▶ **Brief 1**:
Answer these questions about the Legal.io Community Spotlight text, one line each:
(a) At which company is Bill Novomisle Director of Legal Operations?
(b) What role did Bill hold at a law firm before moving to legal operations?
(c) What original background does Bill share with Pieter Gunst's father?

▶ **Text passage**:

.....

Join our host and CEO, Pieter Gunst, as he explores the career journey of Bill Novomisle, Director of Legal Operations at Cresco Labs.

Community Spotlight: Bill Novomisle, Director of Legal Operations at Cresco Labs

Welcome to our latest episode of Legal.io Community Spotlight, a series in which we highlight the careers and experiences of some of the most impressive legal and legal operations professionals working in-house.

In this episode, we explore the career journey of Bill Novomisle, Director of Legal Operations at Cresco Labs. Bill talks about how bringing his experience as a pricing director at a law firm to legal operations (as well as his imperative of understanding the business first) has helped him best manage and understand a legal department. Pieter and Bill cover:

  • Bill's career journey to date
  • Key responsibilities in his role as Director of Legal Operations
  • Key challenges and lessons learned in his different roles
  • How scoping is the only way you can get to an effective flat fee arrangement between a law firm and in-house department

Pieter Gunst

Hi, everyone. My name is Pieter Gunst. It's my pleasure to shine the spotlight today on Bill Novomisle, the Director of  Legal Operations at Cresco Labs. Cresco Labs is a company reinventing the cannabis industry. And Bill is a world traveler. He is a technologist. He is a Director of Legal Operations. And one fun fact that he shares with my father is that he has an original background in chemistry.

.....

▶ **Supplied data**:
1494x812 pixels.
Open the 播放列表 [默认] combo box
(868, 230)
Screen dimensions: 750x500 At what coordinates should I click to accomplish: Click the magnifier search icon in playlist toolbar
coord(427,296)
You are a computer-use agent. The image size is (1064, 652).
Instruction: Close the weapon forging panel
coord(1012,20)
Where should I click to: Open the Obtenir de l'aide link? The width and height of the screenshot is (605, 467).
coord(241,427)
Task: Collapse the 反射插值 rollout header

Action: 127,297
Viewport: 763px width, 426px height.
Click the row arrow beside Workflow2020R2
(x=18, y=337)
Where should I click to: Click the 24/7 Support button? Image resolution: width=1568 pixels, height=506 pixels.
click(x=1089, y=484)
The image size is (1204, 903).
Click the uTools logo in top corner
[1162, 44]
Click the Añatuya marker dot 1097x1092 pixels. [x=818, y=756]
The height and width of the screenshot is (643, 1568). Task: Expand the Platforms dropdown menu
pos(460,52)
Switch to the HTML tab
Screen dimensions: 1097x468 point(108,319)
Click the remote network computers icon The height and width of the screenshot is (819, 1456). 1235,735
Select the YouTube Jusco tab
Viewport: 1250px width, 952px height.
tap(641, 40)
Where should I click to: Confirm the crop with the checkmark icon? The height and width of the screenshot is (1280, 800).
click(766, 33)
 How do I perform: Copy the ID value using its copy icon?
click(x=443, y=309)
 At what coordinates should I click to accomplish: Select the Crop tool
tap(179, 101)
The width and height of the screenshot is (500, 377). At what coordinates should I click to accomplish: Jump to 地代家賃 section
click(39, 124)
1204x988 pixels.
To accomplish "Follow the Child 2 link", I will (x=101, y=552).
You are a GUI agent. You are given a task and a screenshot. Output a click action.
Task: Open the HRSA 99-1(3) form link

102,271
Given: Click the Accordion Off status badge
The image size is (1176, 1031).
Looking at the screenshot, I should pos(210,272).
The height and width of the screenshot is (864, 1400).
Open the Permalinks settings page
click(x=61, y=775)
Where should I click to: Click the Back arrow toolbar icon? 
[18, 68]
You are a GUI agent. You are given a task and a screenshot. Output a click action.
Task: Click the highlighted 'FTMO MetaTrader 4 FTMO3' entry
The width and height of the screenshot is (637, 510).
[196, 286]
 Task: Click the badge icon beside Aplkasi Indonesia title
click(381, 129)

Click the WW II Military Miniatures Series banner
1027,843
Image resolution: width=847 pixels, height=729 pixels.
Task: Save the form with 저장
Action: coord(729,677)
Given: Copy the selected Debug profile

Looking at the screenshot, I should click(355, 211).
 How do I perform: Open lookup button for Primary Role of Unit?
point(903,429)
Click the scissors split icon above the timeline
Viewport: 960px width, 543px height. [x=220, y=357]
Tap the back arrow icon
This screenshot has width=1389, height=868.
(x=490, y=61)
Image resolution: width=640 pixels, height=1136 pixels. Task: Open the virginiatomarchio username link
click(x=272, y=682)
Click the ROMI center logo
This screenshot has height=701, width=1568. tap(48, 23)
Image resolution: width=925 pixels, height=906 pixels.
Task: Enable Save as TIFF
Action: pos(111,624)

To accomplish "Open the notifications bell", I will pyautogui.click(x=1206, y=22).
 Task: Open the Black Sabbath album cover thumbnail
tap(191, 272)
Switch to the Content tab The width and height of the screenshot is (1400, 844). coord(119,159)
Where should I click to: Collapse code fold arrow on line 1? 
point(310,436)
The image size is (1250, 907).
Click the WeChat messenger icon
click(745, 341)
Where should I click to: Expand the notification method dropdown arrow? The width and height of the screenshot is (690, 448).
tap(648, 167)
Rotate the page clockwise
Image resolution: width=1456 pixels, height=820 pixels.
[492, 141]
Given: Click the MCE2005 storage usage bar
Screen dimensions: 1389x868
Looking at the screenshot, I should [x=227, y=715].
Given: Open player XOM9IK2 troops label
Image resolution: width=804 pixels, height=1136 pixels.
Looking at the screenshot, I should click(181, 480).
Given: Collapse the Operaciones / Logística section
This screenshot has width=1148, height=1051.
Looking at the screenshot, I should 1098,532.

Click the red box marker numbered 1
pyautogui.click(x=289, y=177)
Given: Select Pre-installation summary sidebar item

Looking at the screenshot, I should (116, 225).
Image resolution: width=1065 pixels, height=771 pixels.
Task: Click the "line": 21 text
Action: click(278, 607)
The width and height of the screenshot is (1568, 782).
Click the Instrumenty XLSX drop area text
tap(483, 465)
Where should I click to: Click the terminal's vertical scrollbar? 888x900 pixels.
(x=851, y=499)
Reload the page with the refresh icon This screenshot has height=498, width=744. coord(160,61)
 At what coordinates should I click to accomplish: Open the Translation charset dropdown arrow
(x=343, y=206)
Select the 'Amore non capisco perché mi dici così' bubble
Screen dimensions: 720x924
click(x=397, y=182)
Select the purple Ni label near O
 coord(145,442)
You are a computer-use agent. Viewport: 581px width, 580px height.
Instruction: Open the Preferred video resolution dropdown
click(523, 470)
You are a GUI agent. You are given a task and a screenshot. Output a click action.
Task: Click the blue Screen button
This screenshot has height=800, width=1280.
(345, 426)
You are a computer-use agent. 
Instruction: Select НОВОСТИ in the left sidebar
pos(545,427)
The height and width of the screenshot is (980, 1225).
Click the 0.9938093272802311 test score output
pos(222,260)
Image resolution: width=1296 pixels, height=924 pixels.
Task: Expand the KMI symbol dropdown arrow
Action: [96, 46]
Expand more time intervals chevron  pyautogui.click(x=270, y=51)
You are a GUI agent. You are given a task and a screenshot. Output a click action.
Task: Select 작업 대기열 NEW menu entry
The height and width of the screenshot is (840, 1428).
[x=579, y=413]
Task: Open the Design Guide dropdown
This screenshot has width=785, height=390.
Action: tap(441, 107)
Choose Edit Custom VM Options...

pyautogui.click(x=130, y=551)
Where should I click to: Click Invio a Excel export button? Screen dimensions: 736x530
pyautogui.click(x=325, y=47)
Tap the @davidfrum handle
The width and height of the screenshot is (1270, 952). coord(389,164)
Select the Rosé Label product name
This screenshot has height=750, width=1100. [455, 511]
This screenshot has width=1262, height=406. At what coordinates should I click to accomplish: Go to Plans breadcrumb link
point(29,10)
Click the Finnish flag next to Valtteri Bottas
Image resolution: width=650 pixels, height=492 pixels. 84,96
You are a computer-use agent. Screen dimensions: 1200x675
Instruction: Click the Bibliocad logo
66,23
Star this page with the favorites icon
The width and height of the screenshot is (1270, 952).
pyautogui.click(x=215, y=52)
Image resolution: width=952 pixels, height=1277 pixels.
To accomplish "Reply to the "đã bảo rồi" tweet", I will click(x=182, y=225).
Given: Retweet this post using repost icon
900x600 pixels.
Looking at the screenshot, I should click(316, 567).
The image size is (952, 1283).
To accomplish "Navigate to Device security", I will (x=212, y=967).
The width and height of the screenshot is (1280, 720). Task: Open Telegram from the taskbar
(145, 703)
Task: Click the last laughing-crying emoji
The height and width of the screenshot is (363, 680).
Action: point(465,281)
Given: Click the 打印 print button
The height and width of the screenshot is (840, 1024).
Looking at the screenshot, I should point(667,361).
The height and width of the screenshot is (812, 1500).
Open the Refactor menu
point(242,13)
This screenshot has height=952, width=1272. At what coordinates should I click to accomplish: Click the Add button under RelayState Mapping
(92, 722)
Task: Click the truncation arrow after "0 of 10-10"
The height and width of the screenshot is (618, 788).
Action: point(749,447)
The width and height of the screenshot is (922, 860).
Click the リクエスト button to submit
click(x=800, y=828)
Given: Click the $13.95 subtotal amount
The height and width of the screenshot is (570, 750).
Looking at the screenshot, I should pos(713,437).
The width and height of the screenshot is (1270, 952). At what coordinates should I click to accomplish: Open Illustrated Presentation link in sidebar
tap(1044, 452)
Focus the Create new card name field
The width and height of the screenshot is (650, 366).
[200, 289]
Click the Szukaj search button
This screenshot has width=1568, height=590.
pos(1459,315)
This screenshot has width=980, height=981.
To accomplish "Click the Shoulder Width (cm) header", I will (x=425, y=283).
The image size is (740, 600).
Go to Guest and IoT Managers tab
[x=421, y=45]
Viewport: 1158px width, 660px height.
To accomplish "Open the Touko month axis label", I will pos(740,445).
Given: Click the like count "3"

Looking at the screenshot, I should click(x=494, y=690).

.....

▶ **Brief 2**: Revise a portion of the records: begin at the line that has "Viewport: 1158px width, 660px height." and stop after the last line of the records. Output those lines with "like count" changed to "reaction count" and everything else left as is.

▶ **Written response 1**:
(a) Cresco Labs
(b) Pricing director
(c) Chemistry

▶ **Written response 2**:
Viewport: 1158px width, 660px height.
To accomplish "Open the Touko month axis label", I will pos(740,445).
Given: Click the reaction count "3"

Looking at the screenshot, I should click(x=494, y=690).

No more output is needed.